Stumped by preamp-amp issues


Hi all,

As the title says, I'm at a loss as to what is going on, so I'm turning to the community in the hopes you can help.

I have a Bryston 12B preamp that I bought new 25+ years ago. For the last year I've been running it balanced into an Audio Research D240 mkII amp, which is powering Martin Logan CLS IIz speakers. (Yes, I know this gear is old, but I love the sound.)

A few months ago, the 12B and D240 started distorting and power cycling. I started with the preamp because something similar had happened while it was still under warranty. I sent it to Bryston. Bryston replaced the power cord as a courtesy, but could find nothing wrong with the unit. It tested fine. I got it back and connected it to the amp, and the distortion and power cycling were still there.

I took the amp to Audio Research. They looked at it, bench tested, connected to their test systems, and could find nothing wrong. They did nothing else to it. The only suggestion I got from them was that the amp "sensitive to DC offset at the inputs and that can cause the unit to go into protect".

I got it back and connected it up to the preamp and speakers, and the distortion and cycling were gone.

However, now the system gain is much lower than it was. I now have to turn the volume on the preamp much higher than before (past 12 o'clock). I have a second amp that I can only run unbalanced and that gain is unchanged.

So what gives?
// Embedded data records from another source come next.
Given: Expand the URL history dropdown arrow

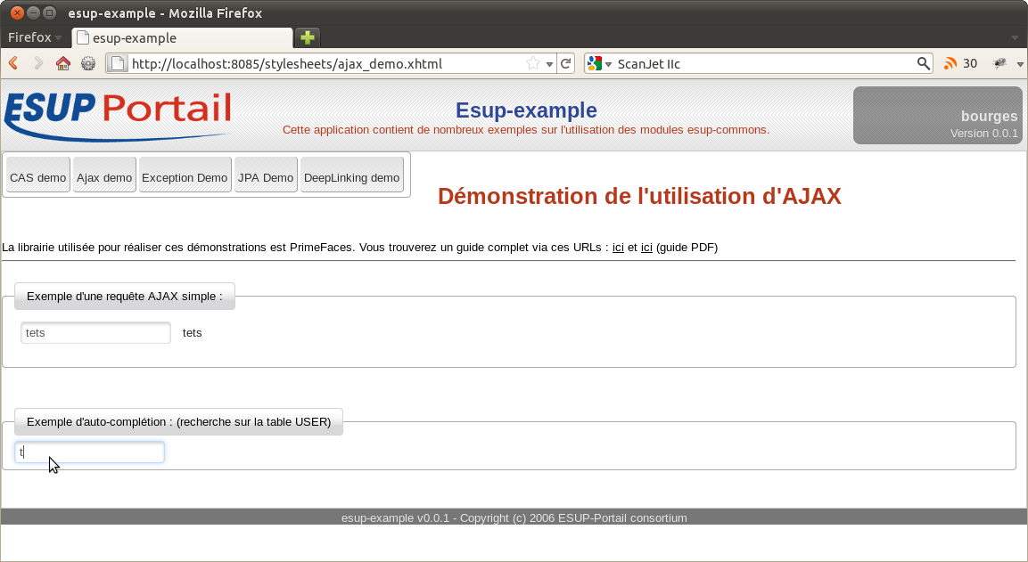Looking at the screenshot, I should (549, 63).
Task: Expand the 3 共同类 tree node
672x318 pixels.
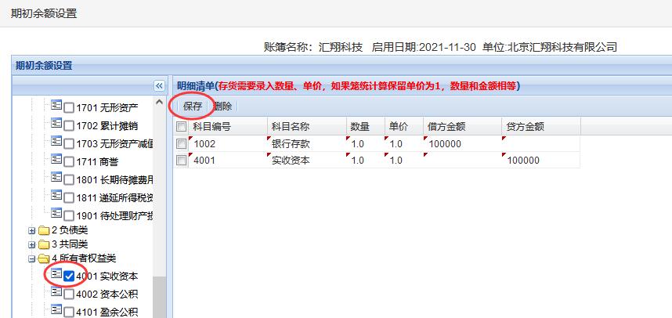Action: click(x=32, y=244)
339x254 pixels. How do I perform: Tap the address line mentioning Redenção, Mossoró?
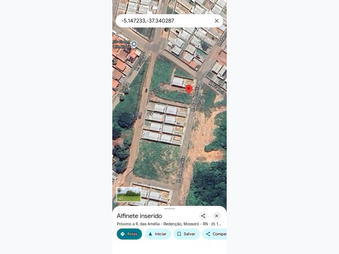162,224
Does anyone have any ideas or suggestions for what I might try? The system does not distort when I turn up the gain (no clipping), so I can do that, but would prefer not to.

Thank you in advance!
cflayton

Showing 3 responses by itsjustme

can you begin with a more precise definition of what you mean by power cycling? - and try to speak of what each components does independently:

  1. the preamp
  2. the power amp.
  3. the sound, if you are merely talking about a net results

If it is not a net result, you should be able to identify which component is doing what. If it is both, say so. If one does it and a fraction of a moment later the other does, say so. Its way to vague and i will say comments so far are merely speculation.

G
@itsjustme The power cycling entailed the green LED on the preamp rapidly alternating from green to red. The LED on the amp was simultaneously doing the same thing.

Every time the power LEDs switched to red, the sound was distorted through the speakers, sort of harsh and "buzzy". It was as if the system were being driven into clipping, but at a low volume. It was similar to the sound of a poorly tuned FM station.
That is very strange. Why would two independent products have the same odd behavior?  Let's assume the LEDs indicate power (green = on, red = standby?) and are triggered by various power supplies.  Its also odd, to me, that two very different products have the same LED arrangement and trigger on the same phenomenon.....
The only thing that I can think of is a power anomaly. If power, for some reason, was rapidly browning out and recovering, it could do this.  If (AC) power were to fall and recover, the power supplies would fall and become noisy, which would in fact create hum and low-volume clipping (since the rails would be lower clipping would occur nearly immediately).
But why and how would this occur?  Beats me. Some kind of power line short? maybe. But i cannot be in either box or surely they would have foudn that at the factory.
The chance of both failing simultaneously, int eh same way is near zero. So it is either a) exogenous or b) one of the components affecting the other.
I think you have a 3rd issue to find and fix.
G


power supplies in speakers? Huh?
I would actually just go back to basics and test each unit  - power supplies, look for oscillations, frequency sweeps (or the simple "square wave and squint" surrogate), etc. It still makes little sense to me, so I'd establish facts before further speculation. Its amazing how many things work when i bring them to the lab but not in some mysterious system in the field.